Nina Totenberg
The U.S. Supreme Court has turned away a challenge to New York state’s vaccine mandate for health care workers — a mandate that provides no exceptions for religious objectors. The vote was 6-3.
This was the second time the court has refused to block such a state vaccine mandate for health care workers. As in an earlier case from Maine, New York provides only one exemption from the mandate, and that is a narrow medical exemption for those who have suffered a severe allergic reaction after a previous dose of the vaccine or a component of the COVID-19 vaccine.
That is the standard recommended by the CDC after finding that vaccines are safe for immunocompromised people, pregnant women and people with underlying conditions.
The six-justice majority included the court’s three liberals and three of its conservative justices, too — Justices Brett Kavanaugh, Amy Coney Barrett and Chief Justice John Roberts.
They wrote no opinion, simply turning aside an emergency request asking the court to block the law.
New York, like Maine before it, argued that the whole purpose of the mandate is to require high levels of compliance in order to protect patients from contagion and to stanch the pandemic as new variants arise.
The effectiveness of broad mandates like this are perhaps best illustrated by a spreadsheet provided by the city of New York. It shows that before the mandate 60% of those working for the Fire Department were vaccinated. As of this week, the percentage was 94%.
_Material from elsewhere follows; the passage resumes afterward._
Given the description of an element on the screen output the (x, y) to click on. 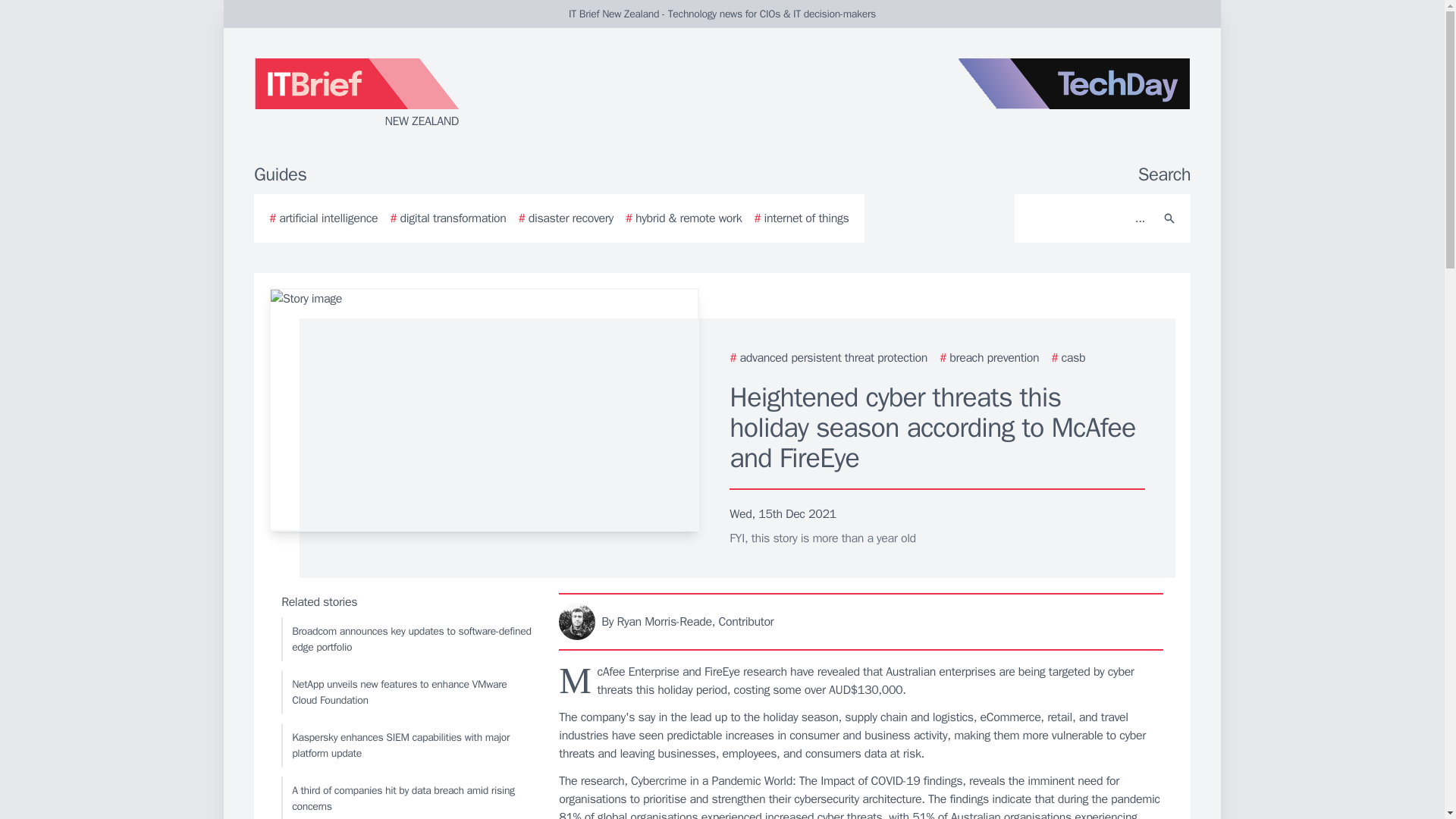
By Ryan Morris-Reade, Contributor (861, 621)
A third of companies hit by data breach amid rising concerns (406, 797)
NEW ZEALAND (435, 94)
In its brief, the state noted that the COVID-19 vaccination rules are the same as preexisting vaccine requirements for measles and rubella that have been in effect for decades.
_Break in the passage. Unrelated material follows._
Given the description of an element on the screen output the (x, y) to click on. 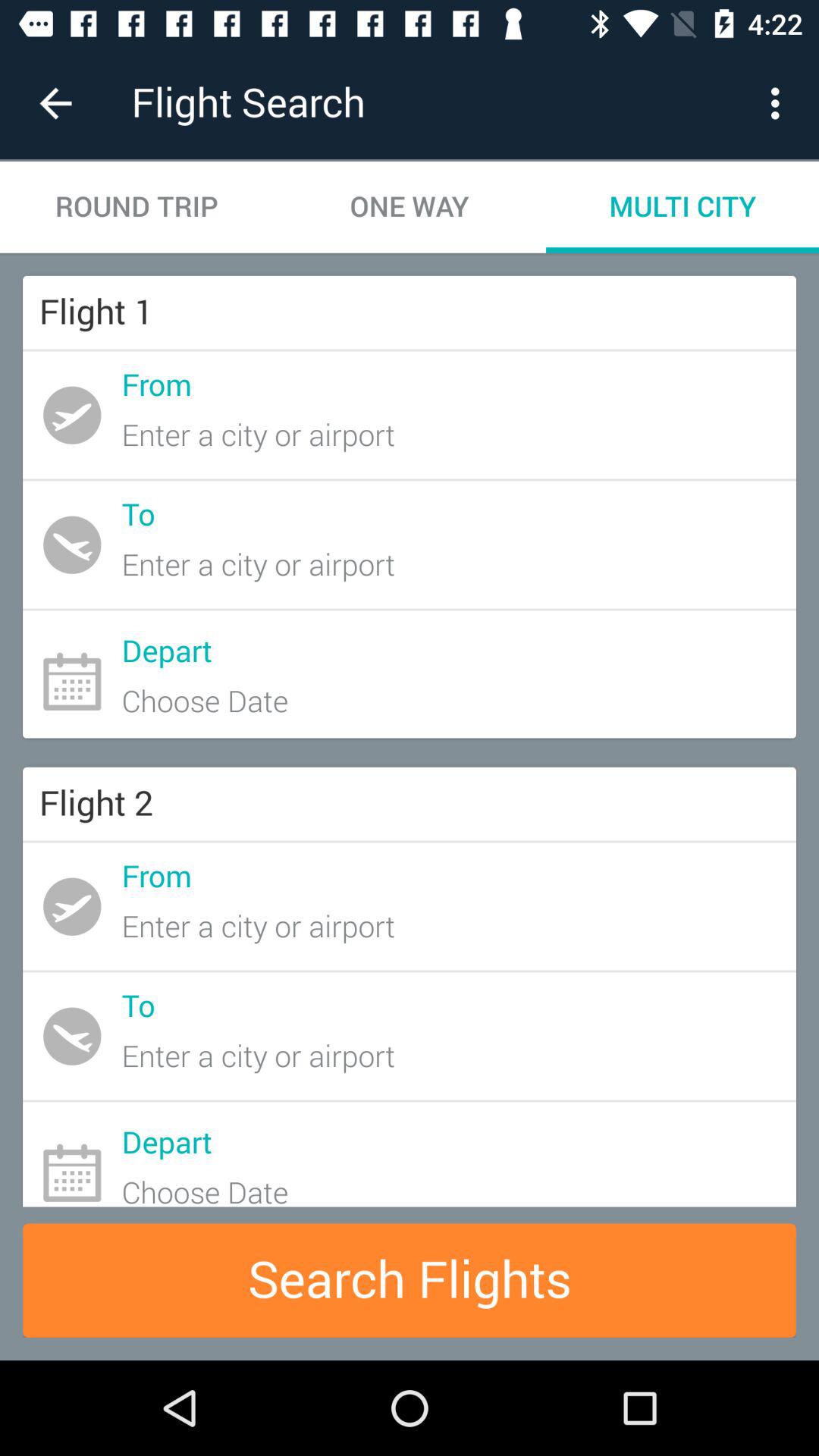
turn off the icon to the left of the flight search item (55, 103)
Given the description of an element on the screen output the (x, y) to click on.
The state agreed that where possible, federal law requires employers to provide reasonable accommodations for religious objectors, but it noted that does not require employers to offer objectors their preferred accommodation — namely a blanket religious exemption allowing them to continue working at their current positions unvaccinated.
Dissenting were Justices Clarence Thomas, Neil Gorsuch and Samuel Alito. Gorsuch, writing for himself and Alito, maintained that religious objectors are ineligible for unemployment compensation and that the state mandate “exudes suspicion of those who hold unpopular religious beliefs.”